Nilai yang kudapat ternyata lumayan. Nilaiku berada di peringkat kedua dari seluruh peserta yang
berasal dari daerahku. Sementara tes wawancara tidak terlalu sulit. Penguji hanya menguji kemampuan
membaca Kalam-Nya dan problem solving. Aku pun merasa optimis dengan nilai yang kuperoleh. Hingga
tiba saat pengumuman, ternyata namaku kembali tidak tercantum sebagai pemenang dalam kompetisi
ini. Kenyataan ini tentu saja menyisakan kekecewaan di sudut hatiku. Sungguh sebuah potret kompetisi
yang sangat tidak indah!

Tapi baiklah. Semua sudah terjadi. Piala sudah diserahkan kepada pemenang. Meski skor
pertandingan menunjukkan bahwa si penerima piala bukanlah pemenang yang sebenarnya.

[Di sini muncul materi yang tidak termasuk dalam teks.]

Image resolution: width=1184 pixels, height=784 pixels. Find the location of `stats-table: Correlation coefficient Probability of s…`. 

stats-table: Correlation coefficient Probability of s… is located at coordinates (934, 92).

Hidup
harus terus berjalan. Kebahagiaan hati tidak boleh dirusak oleh kekecewaan yang berlarut-larut. Kini
tekadku sudah bulat, tahun depan aku tak akan mengikuti lagi kompetisi yang penuh sandiwara ini. Ya,
dunia memang hanyalah panggung sandiwara, seperti petikan lagu yang disenandungkan oleh Ahmad
Albar.

Apa hikmah yang bisa dipetik dari peristiwa ini? Meniti jalan lurus pasti tidak akan sepi dari onak
dan duri. Menjunjung tinggi integritas dan idealisme pasti penuh risiko dan bahaya. Adanya onak dan
duri serta risiko dan bahaya merupakan ujian seberapa teguh seseorang meniti jalan lurus yang telah ia
pilih. Jika integritas dan idealisme hanya bersifat artifisial dan pencitraan semata, ia akan sirna dan
kalah saat bertemu dengan risiko dan bahaya.

Namun jika integritas dan idealisme telah menjadi pilihan hidup yang telah berurat berakar di
dalam jiwa, ia tetap akan ada mesti banyak rintangan melintang di depan mata. Integritas bukanlah
kegenitan yang mengharap pujian dan sanjungan. Integritas dan idealisme bukanlah suatu pajangan
yang harus dipamerkan dan dibanggakan. Biarlah ia menjadi perhiasan hati yang kilaunya hanya bisa
dilihat oleh Tuhan dan orang-orang yang memiliki mata hati.